▶ EXERCISE DIRECTIONS: Each record should be returned exactly as it is written.

*** EXTRACTED RECORDS Section Begins ***

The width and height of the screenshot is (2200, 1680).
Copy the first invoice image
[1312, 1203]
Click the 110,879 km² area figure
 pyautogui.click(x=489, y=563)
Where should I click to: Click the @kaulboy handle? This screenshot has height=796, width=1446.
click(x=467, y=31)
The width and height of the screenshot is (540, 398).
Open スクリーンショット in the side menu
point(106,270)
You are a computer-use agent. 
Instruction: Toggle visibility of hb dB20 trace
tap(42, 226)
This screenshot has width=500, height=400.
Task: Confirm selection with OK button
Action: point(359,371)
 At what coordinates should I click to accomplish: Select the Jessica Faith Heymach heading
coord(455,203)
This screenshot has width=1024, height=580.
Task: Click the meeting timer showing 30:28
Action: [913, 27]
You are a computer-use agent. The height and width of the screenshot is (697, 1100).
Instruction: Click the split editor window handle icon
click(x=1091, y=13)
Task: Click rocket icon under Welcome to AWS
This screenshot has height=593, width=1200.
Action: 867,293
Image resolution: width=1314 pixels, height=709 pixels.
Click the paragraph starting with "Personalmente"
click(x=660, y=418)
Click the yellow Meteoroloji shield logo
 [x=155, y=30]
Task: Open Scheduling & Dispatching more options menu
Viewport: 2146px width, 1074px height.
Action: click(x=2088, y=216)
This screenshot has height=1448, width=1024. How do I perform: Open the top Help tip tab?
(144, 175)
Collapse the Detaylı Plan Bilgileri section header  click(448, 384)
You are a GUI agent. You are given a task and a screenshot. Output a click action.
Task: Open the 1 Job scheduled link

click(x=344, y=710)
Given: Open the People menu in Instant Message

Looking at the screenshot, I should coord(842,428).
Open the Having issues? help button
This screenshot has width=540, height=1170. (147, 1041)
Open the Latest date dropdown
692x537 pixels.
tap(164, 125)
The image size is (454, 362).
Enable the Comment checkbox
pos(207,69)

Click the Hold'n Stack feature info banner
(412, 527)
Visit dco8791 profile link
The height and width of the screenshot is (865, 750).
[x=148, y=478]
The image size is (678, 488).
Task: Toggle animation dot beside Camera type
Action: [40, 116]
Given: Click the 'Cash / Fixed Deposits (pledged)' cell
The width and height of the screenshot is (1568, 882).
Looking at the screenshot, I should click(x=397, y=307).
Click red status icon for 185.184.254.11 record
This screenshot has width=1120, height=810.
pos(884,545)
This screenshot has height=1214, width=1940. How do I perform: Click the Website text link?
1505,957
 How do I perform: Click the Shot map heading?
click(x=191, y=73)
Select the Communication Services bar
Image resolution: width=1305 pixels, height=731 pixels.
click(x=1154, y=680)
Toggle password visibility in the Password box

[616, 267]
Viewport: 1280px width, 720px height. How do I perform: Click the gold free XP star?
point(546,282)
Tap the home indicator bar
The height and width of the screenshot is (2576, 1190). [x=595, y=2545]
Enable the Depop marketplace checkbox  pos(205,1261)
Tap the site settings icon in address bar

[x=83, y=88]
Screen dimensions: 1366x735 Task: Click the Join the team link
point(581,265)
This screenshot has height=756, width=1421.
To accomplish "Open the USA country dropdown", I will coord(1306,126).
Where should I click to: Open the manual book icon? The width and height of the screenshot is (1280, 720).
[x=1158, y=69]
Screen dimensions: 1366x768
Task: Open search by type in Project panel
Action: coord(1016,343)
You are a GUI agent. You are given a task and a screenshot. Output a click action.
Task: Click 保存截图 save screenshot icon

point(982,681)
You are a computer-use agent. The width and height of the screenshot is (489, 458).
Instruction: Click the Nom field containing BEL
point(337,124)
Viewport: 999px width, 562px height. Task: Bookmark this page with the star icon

*** EXTRACTED RECORDS Section Ends ***

▶ TASK SOLUTION:
The width and height of the screenshot is (2200, 1680).
Copy the first invoice image
[1312, 1203]
Click the 110,879 km² area figure
 pyautogui.click(x=489, y=563)
Where should I click to: Click the @kaulboy handle? This screenshot has height=796, width=1446.
click(x=467, y=31)
The width and height of the screenshot is (540, 398).
Open スクリーンショット in the side menu
point(106,270)
You are a computer-use agent. 
Instruction: Toggle visibility of hb dB20 trace
tap(42, 226)
This screenshot has width=500, height=400.
Task: Confirm selection with OK button
Action: point(359,371)
 At what coordinates should I click to accomplish: Select the Jessica Faith Heymach heading
coord(455,203)
This screenshot has width=1024, height=580.
Task: Click the meeting timer showing 30:28
Action: [913, 27]
You are a computer-use agent. The height and width of the screenshot is (697, 1100).
Instruction: Click the split editor window handle icon
click(x=1091, y=13)
Task: Click rocket icon under Welcome to AWS
This screenshot has height=593, width=1200.
Action: 867,293
Image resolution: width=1314 pixels, height=709 pixels.
Click the paragraph starting with "Personalmente"
click(x=660, y=418)
Click the yellow Meteoroloji shield logo
 [x=155, y=30]
Task: Open Scheduling & Dispatching more options menu
Viewport: 2146px width, 1074px height.
Action: click(x=2088, y=216)
This screenshot has height=1448, width=1024. How do I perform: Open the top Help tip tab?
(144, 175)
Collapse the Detaylı Plan Bilgileri section header  click(448, 384)
You are a GUI agent. You are given a task and a screenshot. Output a click action.
Task: Open the 1 Job scheduled link

click(x=344, y=710)
Given: Open the People menu in Instant Message

Looking at the screenshot, I should coord(842,428).
Open the Having issues? help button
This screenshot has width=540, height=1170. (147, 1041)
Open the Latest date dropdown
692x537 pixels.
tap(164, 125)
The image size is (454, 362).
Enable the Comment checkbox
pos(207,69)

Click the Hold'n Stack feature info banner
(412, 527)
Visit dco8791 profile link
The height and width of the screenshot is (865, 750).
[x=148, y=478]
The image size is (678, 488).
Task: Toggle animation dot beside Camera type
Action: [40, 116]
Given: Click the 'Cash / Fixed Deposits (pledged)' cell
The width and height of the screenshot is (1568, 882).
Looking at the screenshot, I should click(x=397, y=307).
Click red status icon for 185.184.254.11 record
This screenshot has width=1120, height=810.
pos(884,545)
This screenshot has height=1214, width=1940. How do I perform: Click the Website text link?
1505,957
 How do I perform: Click the Shot map heading?
click(x=191, y=73)
Select the Communication Services bar
Image resolution: width=1305 pixels, height=731 pixels.
click(x=1154, y=680)
Toggle password visibility in the Password box

[616, 267]
Viewport: 1280px width, 720px height. How do I perform: Click the gold free XP star?
point(546,282)
Tap the home indicator bar
The height and width of the screenshot is (2576, 1190). [x=595, y=2545]
Enable the Depop marketplace checkbox  pos(205,1261)
Tap the site settings icon in address bar

[x=83, y=88]
Screen dimensions: 1366x735 Task: Click the Join the team link
point(581,265)
This screenshot has height=756, width=1421.
To accomplish "Open the USA country dropdown", I will coord(1306,126).
Where should I click to: Open the manual book icon? The width and height of the screenshot is (1280, 720).
[x=1158, y=69]
Screen dimensions: 1366x768
Task: Open search by type in Project panel
Action: coord(1016,343)
You are a GUI agent. You are given a task and a screenshot. Output a click action.
Task: Click 保存截图 save screenshot icon

point(982,681)
You are a computer-use agent. The width and height of the screenshot is (489, 458).
Instruction: Click the Nom field containing BEL
point(337,124)
Viewport: 999px width, 562px height. Task: Bookmark this page with the star icon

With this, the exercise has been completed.